* **PROBLEM REQUIREMENTS**: Write out exactly, excluding pictures, the lines from the one containing "The image size is (1568, 735)." through the end of the data, both included.

::: INFORMATION SHOWN :::

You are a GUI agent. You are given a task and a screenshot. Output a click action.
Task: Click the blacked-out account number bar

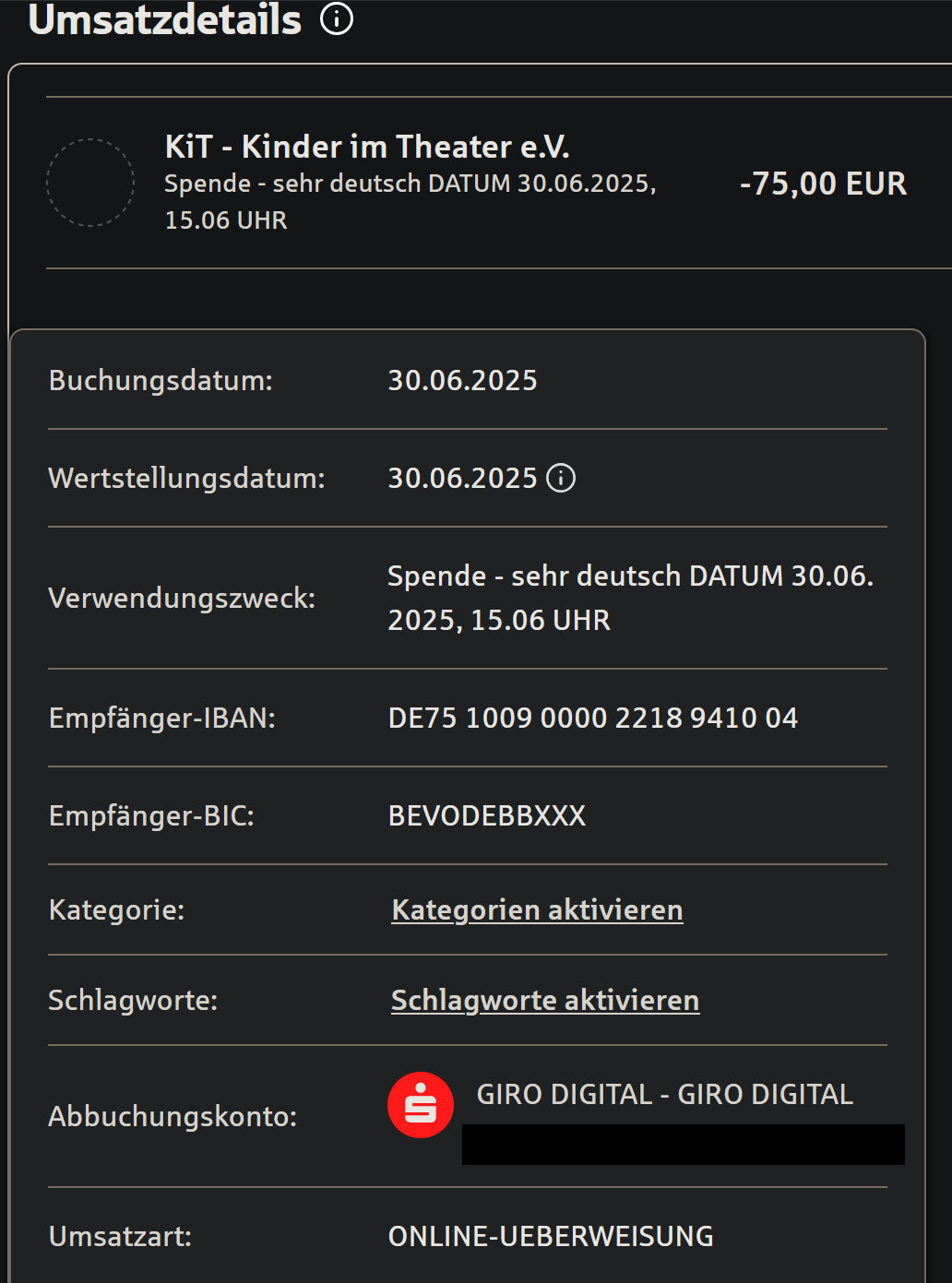[x=683, y=1145]
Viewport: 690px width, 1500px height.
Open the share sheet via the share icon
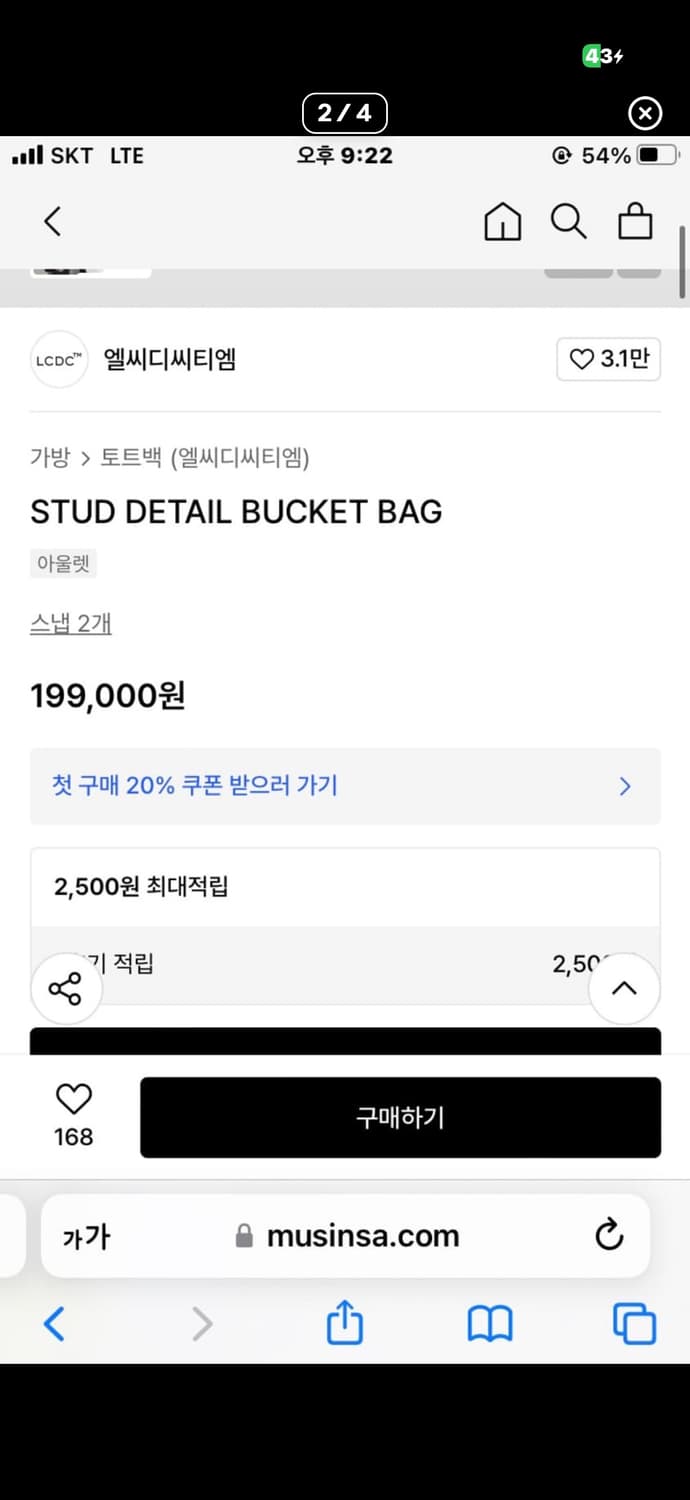344,1322
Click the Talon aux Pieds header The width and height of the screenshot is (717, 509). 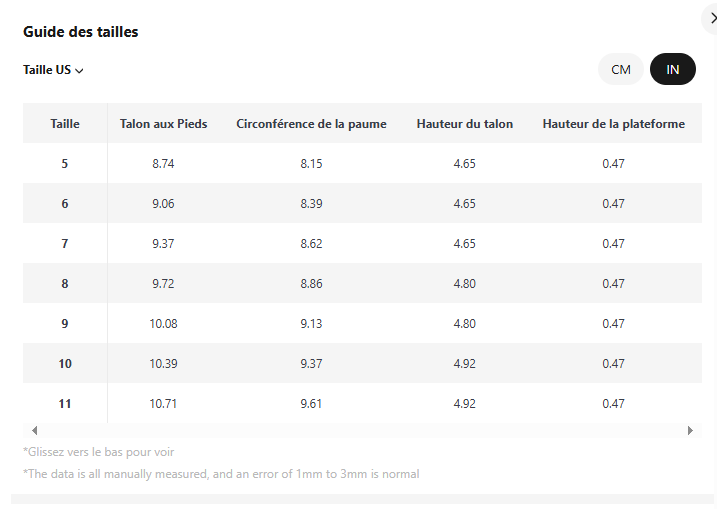click(163, 124)
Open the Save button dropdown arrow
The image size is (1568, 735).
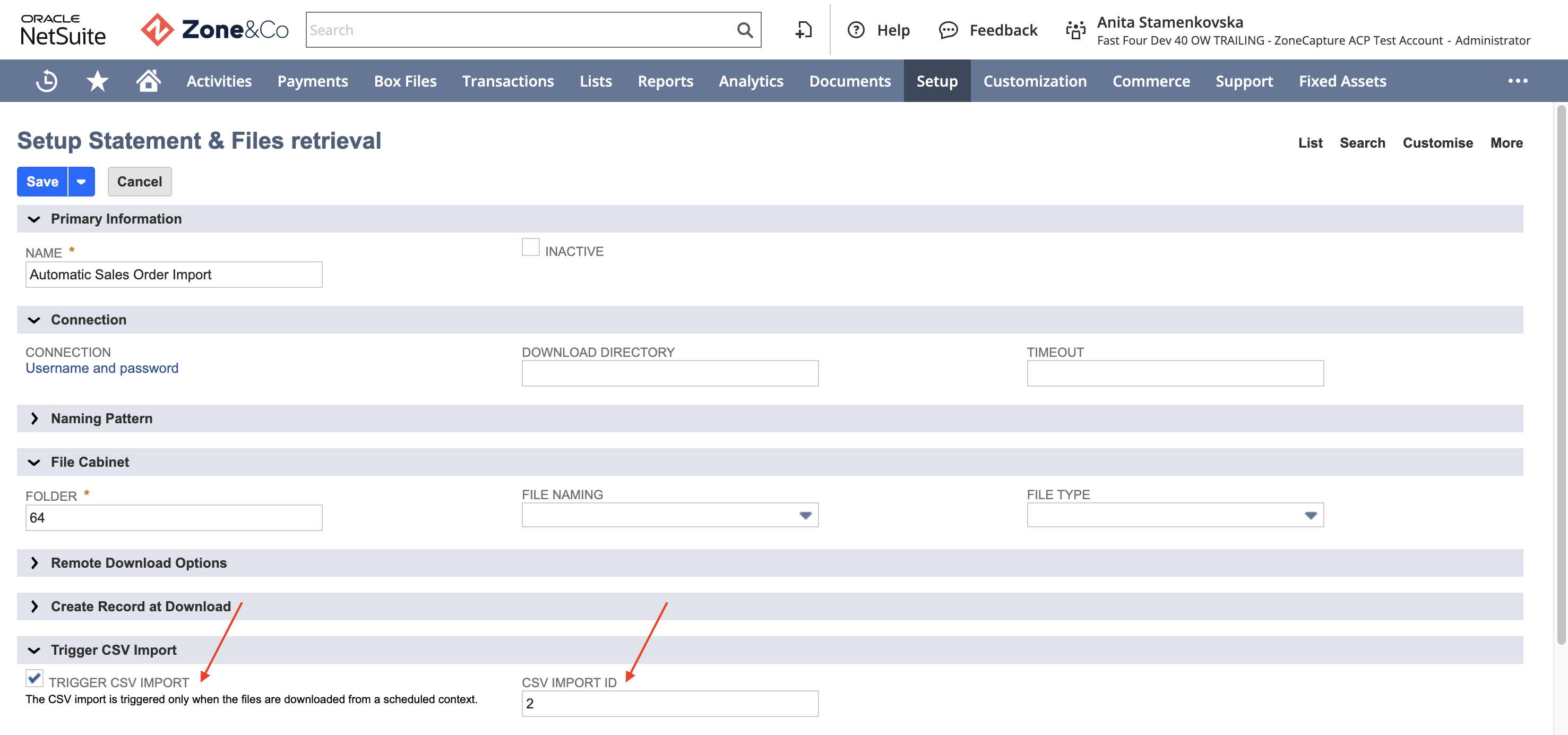[x=81, y=182]
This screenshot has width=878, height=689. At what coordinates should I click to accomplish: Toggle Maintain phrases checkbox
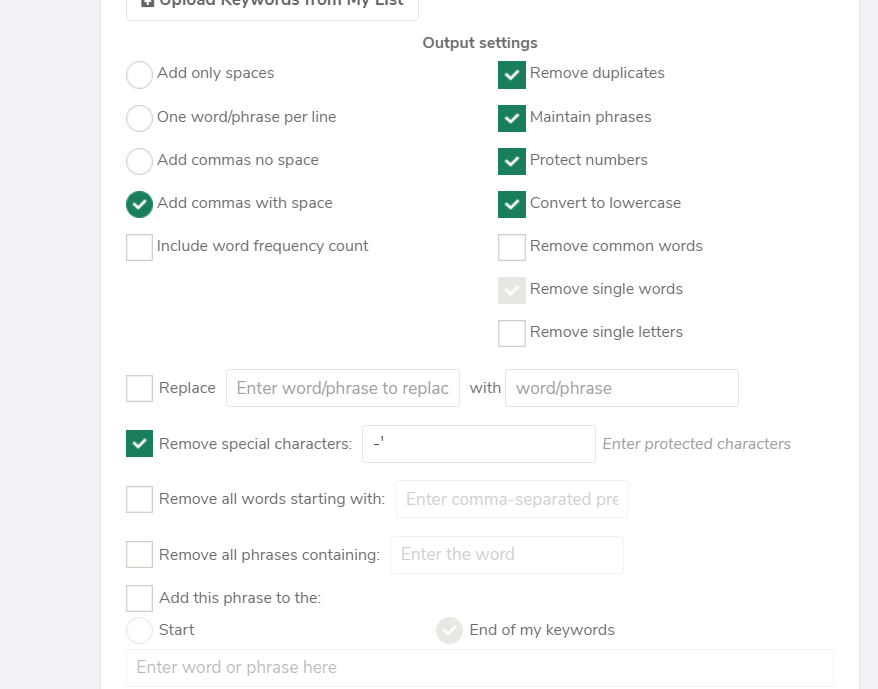[x=512, y=118]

:::

* **TASK RESULT**:
The image size is (1568, 735).
[x=81, y=182]
This screenshot has width=878, height=689. At what coordinates should I click to accomplish: Toggle Maintain phrases checkbox
[x=512, y=118]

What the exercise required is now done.